Since the generalized Riemann hypothesis is both empirically evident and (apparently) theoretically intractable, it has become quite common to prove theorems that are conditional on it. However, when handling such theorems, one must be careful to understand exactly which \(L\)-functions are being included in the “generalized Riemann hypothesis”, as in some cases these go beyond the Dirichlet \(L\)-functions. For instance, one can formulate (and test numerically) a generalized Riemann hypothesis for some of the more exotic \(L\)-functions we will consider at the end of the course, like Artin nonabelian \(L\)-functions (Chapter 23) and elliptic curve \(L\)-functions (Chapter 24).

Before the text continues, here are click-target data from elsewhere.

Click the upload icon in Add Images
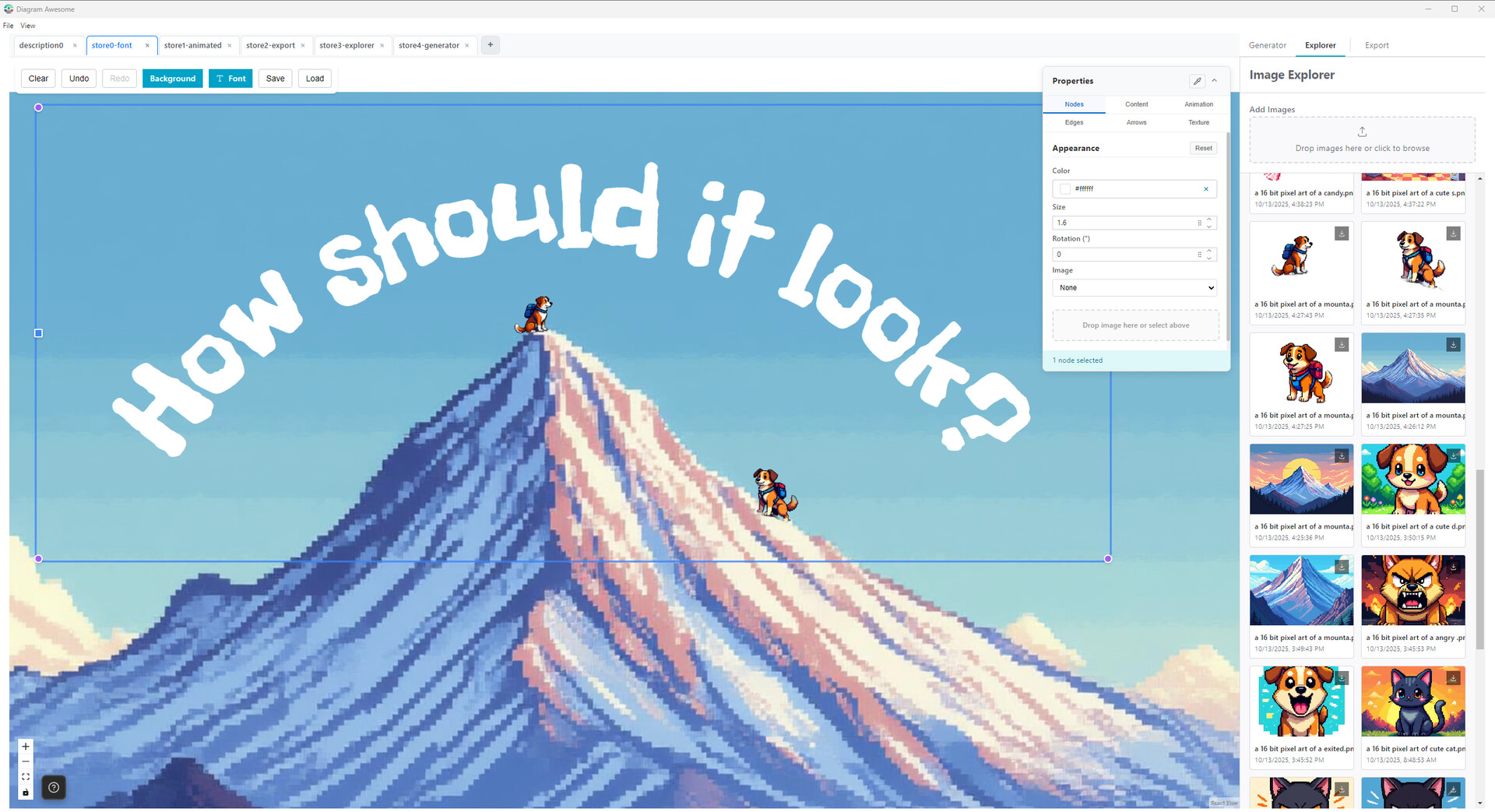 [x=1362, y=132]
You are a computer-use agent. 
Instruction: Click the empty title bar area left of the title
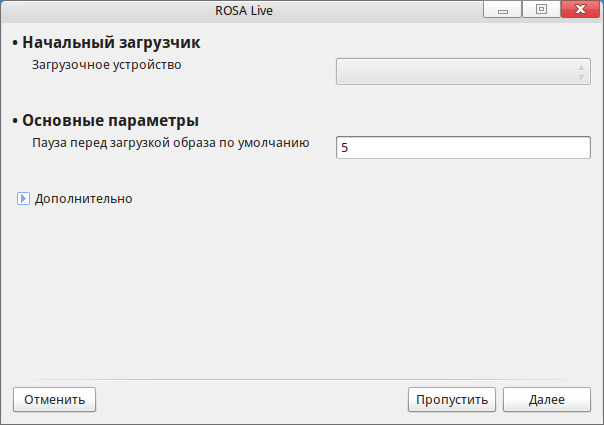coord(100,10)
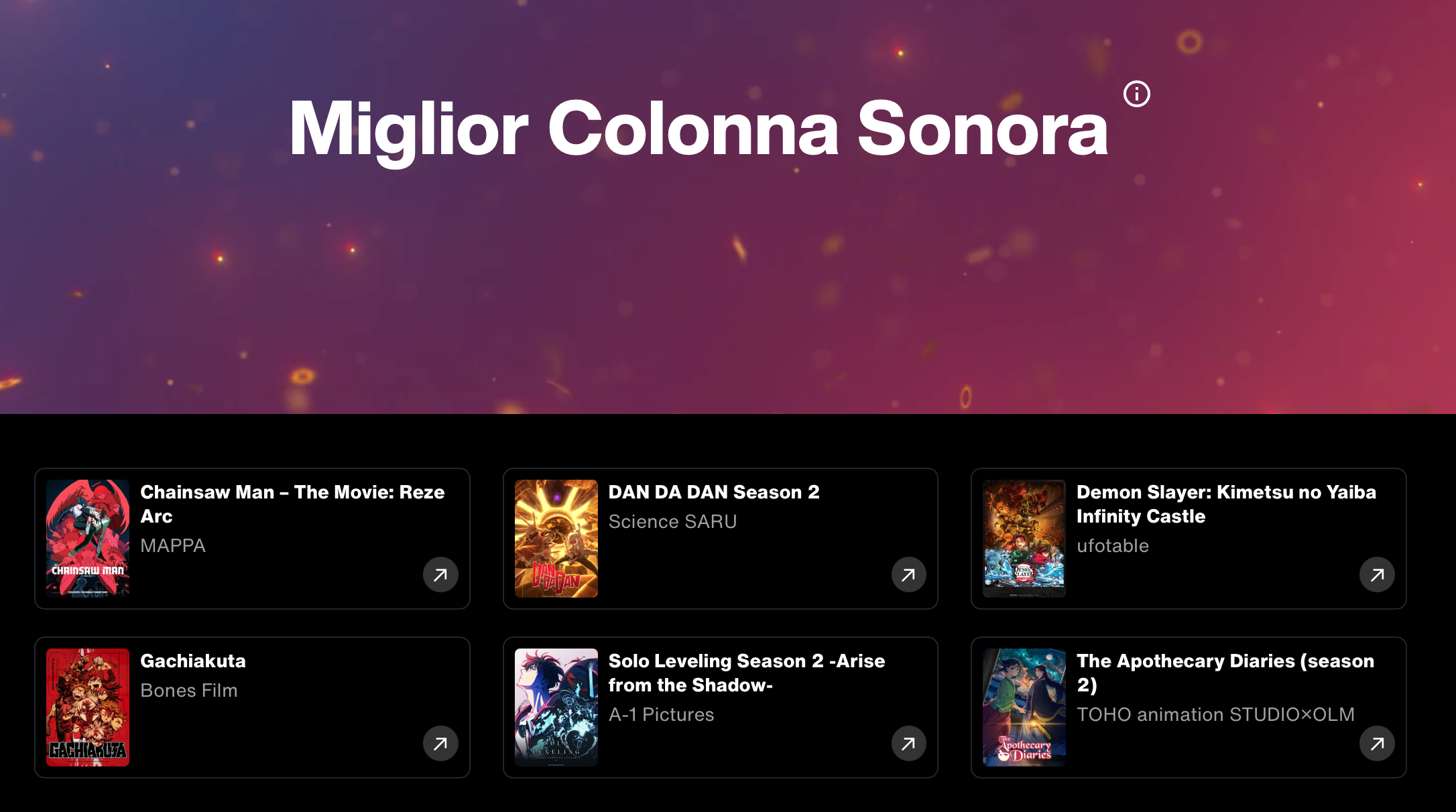Open arrow icon on DAN DA DAN card
Viewport: 1456px width, 812px height.
908,575
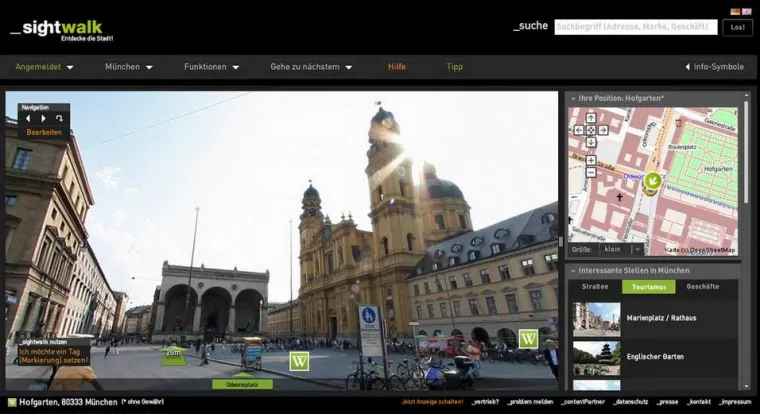Click the Los! search button

pos(738,28)
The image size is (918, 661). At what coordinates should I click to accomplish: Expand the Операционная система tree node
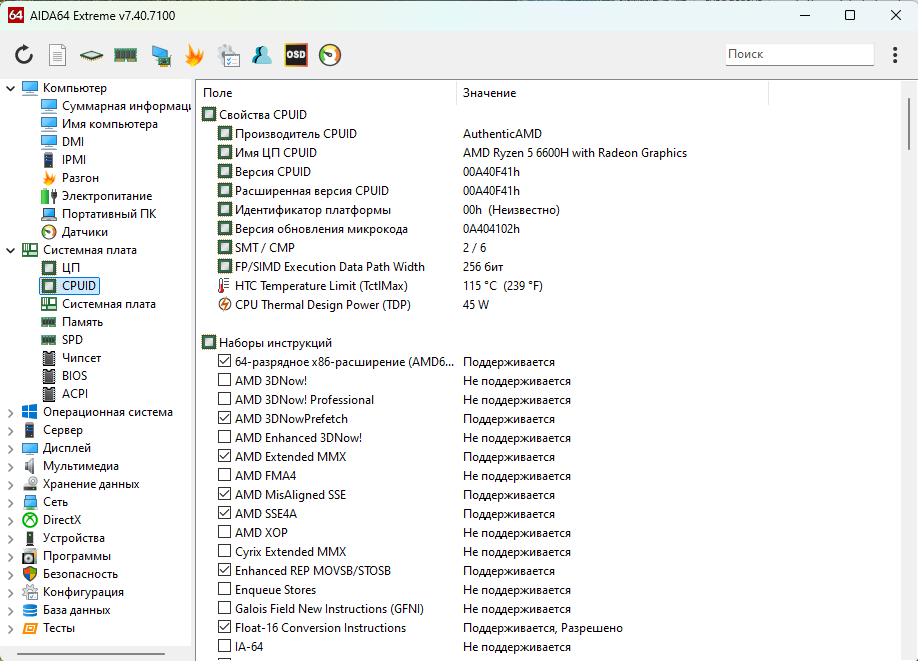(x=11, y=412)
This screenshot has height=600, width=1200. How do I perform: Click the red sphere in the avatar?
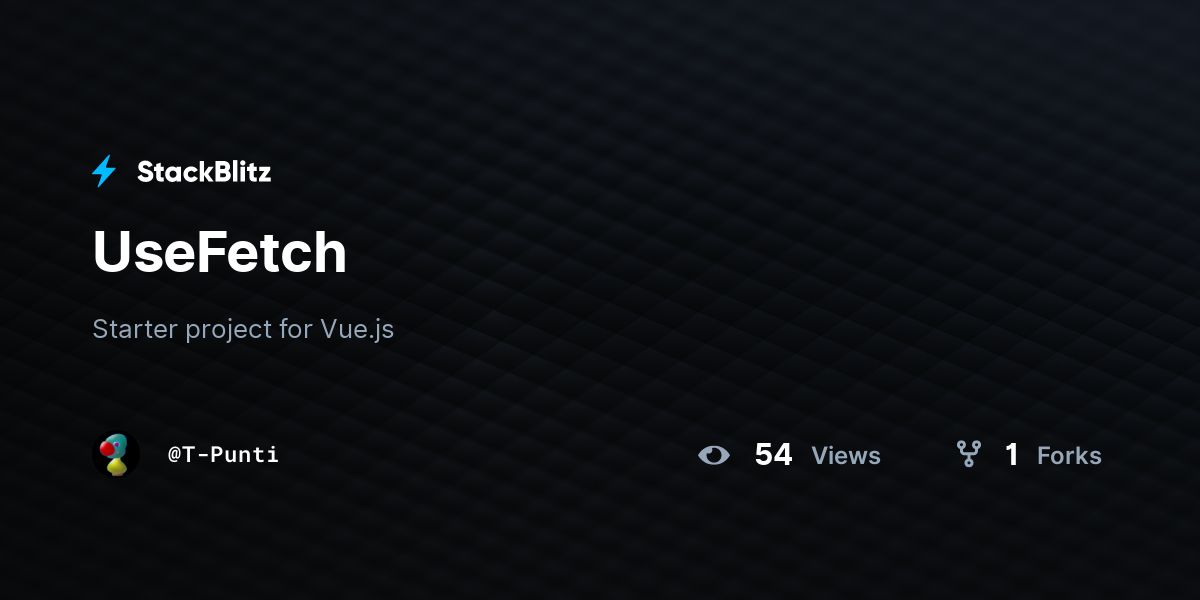pos(108,449)
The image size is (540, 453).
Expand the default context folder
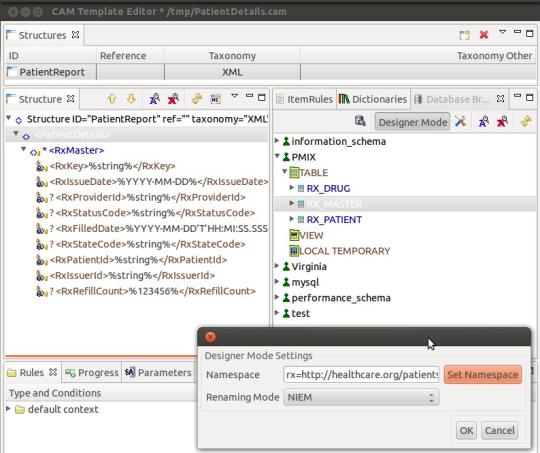pyautogui.click(x=9, y=409)
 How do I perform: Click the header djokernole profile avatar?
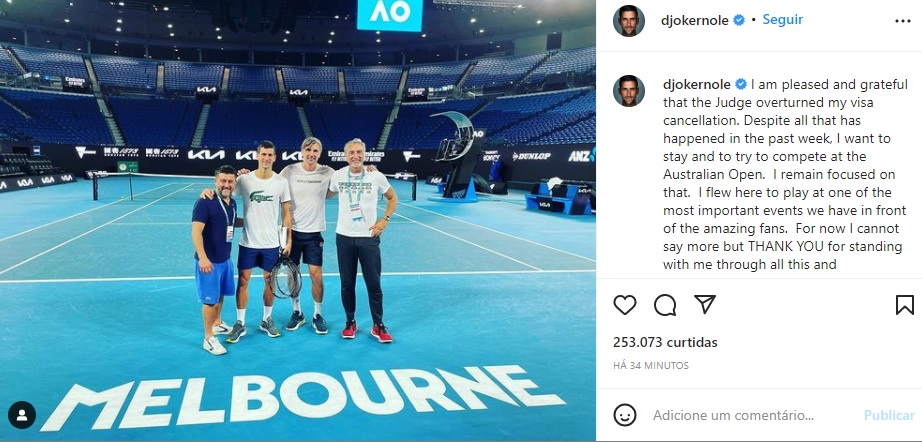tap(629, 21)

Section 11.4 Zero-free regions for \(\chi\)

Returning to the unconditional realm (i.e., not assuming Conjecture 11.4, we need to describe a zero-free region for \(\chi\) with some uniformity. This proceeds similarly to the case for \(\zeta\) if we again ignore zeroes near the real line.

Theorem 11.6.

There exists an absolute constant \(c>0\) such that for any primitive Dirichlet character \(\chi\) of level \(N\text{,}\) the following statements hold.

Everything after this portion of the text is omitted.